## Supplied entries
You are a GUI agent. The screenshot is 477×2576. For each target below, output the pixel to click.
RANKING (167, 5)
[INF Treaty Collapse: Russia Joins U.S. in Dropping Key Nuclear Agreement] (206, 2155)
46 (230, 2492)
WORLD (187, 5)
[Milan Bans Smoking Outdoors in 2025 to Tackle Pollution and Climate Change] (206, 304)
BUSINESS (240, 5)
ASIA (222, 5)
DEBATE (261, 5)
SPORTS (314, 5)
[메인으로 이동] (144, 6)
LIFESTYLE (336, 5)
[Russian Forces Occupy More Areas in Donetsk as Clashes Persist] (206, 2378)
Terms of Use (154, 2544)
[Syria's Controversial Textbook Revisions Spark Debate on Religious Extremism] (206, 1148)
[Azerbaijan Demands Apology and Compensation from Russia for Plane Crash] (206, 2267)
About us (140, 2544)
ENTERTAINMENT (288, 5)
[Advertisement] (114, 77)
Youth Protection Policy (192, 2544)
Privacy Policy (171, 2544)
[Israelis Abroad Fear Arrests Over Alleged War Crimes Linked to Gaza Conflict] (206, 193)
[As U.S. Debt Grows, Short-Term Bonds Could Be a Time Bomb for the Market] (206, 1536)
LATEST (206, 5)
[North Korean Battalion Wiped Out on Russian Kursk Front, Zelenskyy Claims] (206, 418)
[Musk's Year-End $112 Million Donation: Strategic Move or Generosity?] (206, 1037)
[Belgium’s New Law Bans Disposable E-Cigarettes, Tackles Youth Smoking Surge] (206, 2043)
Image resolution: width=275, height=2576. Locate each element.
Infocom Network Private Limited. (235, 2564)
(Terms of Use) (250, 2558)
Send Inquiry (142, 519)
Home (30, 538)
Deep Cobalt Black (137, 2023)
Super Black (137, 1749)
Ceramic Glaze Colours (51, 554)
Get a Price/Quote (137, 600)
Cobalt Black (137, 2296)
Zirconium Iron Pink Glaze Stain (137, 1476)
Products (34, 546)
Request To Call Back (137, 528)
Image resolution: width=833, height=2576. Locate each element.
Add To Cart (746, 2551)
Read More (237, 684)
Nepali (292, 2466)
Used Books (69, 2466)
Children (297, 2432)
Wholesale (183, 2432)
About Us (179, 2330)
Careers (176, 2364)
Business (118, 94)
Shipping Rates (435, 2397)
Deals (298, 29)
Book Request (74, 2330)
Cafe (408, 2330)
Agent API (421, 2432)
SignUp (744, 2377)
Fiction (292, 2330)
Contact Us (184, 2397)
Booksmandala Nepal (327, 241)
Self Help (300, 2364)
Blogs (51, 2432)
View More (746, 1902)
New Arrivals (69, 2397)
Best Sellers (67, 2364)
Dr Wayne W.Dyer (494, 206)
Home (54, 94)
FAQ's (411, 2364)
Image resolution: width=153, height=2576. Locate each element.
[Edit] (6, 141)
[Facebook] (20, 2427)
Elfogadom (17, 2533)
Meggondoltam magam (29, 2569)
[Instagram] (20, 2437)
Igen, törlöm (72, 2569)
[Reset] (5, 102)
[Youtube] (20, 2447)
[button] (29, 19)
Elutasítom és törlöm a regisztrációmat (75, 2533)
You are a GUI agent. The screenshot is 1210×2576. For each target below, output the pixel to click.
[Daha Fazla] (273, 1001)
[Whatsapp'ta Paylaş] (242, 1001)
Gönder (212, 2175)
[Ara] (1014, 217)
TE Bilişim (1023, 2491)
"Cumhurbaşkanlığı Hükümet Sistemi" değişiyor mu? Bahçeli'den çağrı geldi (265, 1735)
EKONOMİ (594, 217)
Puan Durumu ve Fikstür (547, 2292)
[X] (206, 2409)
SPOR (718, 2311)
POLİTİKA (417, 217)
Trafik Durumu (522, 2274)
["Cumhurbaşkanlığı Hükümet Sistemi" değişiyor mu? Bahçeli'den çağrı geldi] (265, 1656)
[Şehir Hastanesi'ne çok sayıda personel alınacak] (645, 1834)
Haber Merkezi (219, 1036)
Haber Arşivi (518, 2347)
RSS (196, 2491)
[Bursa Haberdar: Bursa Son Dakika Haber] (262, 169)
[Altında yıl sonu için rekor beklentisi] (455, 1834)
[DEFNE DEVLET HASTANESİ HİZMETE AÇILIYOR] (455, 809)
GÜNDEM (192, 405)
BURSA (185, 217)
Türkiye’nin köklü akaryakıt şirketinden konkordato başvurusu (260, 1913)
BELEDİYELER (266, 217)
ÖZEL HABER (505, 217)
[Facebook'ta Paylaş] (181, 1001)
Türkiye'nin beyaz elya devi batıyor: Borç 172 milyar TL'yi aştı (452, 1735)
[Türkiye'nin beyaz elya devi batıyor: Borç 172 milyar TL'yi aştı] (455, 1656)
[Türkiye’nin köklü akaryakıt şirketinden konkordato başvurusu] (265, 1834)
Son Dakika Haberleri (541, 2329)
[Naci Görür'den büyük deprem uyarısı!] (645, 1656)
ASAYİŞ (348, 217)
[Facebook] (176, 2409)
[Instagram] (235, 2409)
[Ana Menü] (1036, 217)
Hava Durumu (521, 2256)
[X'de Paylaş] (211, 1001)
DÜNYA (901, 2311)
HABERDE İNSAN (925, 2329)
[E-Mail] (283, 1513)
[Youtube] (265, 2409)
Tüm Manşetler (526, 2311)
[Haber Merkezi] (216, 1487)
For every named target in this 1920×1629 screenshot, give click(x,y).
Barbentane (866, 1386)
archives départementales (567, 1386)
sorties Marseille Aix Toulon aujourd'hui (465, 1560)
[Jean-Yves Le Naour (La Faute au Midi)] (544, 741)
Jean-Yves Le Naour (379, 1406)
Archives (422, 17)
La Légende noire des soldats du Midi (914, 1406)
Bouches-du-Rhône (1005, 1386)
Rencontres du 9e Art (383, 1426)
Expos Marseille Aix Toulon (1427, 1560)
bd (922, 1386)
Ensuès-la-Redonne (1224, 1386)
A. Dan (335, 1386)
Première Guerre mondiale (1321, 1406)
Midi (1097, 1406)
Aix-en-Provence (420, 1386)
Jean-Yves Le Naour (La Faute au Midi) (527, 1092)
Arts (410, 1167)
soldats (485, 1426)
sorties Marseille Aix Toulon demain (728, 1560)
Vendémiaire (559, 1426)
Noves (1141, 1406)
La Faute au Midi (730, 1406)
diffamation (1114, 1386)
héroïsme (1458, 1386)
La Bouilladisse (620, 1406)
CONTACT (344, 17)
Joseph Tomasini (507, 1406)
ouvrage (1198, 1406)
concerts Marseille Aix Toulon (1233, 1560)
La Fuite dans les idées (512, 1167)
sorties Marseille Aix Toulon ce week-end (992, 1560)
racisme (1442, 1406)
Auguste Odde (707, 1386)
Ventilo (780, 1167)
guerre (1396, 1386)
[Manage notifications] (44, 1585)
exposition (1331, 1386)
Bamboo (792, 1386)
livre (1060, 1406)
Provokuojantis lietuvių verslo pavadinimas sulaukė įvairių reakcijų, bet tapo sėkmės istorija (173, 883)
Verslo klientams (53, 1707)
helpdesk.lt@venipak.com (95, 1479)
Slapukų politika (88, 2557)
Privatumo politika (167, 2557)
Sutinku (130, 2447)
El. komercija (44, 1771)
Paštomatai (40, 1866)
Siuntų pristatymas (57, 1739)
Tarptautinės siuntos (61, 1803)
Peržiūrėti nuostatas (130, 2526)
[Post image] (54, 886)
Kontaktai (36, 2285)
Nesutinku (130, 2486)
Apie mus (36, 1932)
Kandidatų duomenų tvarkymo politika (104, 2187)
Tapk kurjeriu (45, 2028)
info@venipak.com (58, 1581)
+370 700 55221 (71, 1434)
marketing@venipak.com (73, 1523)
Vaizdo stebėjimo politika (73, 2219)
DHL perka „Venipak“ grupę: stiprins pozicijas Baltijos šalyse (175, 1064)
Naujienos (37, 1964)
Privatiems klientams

## How to complete this task
The word "klientams" may appear in several lines of the data; copy every line where it does.

## Response to the task
Verslo klientams (53, 1707)
Privatiems klientams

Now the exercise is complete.